The data come from Table II on page 345 of Yudkin and Moher 2001, Statistics in Medicine.
Yudkin, P. L. and Moher, M. 2001. "Putting theory into practice: a cluster randomized trial with a small number of clusters" Statistics in Medicine, 20:341-349.
The ASSIST Trial baseline data from Yudkin and Moher 2001 consist of 21 general practices containing 2142 patients used for the design of a randomized trial which assigned to three treatments aiming to compare methods of preventing coronary heart disease. This data frame is aggregated to the practice level.

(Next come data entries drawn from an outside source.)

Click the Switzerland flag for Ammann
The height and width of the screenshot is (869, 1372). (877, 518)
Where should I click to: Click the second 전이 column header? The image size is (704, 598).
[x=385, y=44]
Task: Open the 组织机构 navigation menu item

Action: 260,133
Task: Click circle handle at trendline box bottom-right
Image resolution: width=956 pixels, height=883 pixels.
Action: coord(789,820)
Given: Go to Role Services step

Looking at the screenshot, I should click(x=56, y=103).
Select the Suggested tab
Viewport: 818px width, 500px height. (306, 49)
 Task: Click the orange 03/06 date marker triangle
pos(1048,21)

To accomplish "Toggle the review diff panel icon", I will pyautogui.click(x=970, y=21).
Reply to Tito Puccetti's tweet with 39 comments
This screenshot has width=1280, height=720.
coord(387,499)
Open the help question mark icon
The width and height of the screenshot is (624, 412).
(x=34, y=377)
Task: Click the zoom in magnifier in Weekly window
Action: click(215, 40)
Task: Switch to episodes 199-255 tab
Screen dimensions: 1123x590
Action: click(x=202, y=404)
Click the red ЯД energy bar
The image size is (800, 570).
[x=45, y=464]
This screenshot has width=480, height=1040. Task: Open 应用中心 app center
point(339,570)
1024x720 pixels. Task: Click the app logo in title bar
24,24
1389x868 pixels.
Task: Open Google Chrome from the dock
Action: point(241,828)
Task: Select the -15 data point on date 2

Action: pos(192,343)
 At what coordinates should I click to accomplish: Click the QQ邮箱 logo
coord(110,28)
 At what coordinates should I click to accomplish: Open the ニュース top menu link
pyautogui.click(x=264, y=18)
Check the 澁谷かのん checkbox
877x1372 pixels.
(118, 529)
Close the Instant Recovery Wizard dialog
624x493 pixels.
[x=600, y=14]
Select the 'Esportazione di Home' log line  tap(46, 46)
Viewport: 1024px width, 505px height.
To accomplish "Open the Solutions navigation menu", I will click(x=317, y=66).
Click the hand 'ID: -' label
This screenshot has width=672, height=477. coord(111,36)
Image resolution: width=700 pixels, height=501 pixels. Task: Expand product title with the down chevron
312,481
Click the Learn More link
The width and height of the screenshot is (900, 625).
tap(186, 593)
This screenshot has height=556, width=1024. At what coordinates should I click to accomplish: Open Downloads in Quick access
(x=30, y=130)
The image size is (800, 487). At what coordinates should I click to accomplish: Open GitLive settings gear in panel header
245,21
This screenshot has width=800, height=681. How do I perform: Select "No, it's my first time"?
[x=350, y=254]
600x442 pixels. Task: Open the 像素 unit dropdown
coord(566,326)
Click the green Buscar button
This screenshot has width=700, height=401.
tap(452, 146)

We added a simulated randomized treatment variable.
ym_shortym_short
A data frame with 21 rows and 8 columns
practice: Identifier for the practice
n_practice: Number of patients with CHD in the practice
assessed: Whether a patient was coded as "adequately assessed" (the outcome of the study, measured here at baseline).
aspirin: Whether a patient was treated with aspirin at baseline.
hypo: Whether a patient was treated with hypotensives at baseline.
lipid: Whether patient was treated with lipid-lowering drugs at baseline.
assess_strata: Strata of the practice defined by the proportion of people adequately assessed at baseline (three strata, following Yudkin and Moher 2001).
trt: A simulated binary treatment, assigned at random at the practice level within levels of assess_strata.
The data come from Table II on page 345 of Yudkin and Moher 2001, Statistics in Medicine.
Yudkin, P. L. and Moher, M. 2001. "Putting theory into practice: a cluster randomized trial with a small number of clusters" Statistics in Medicine, 20:341-349.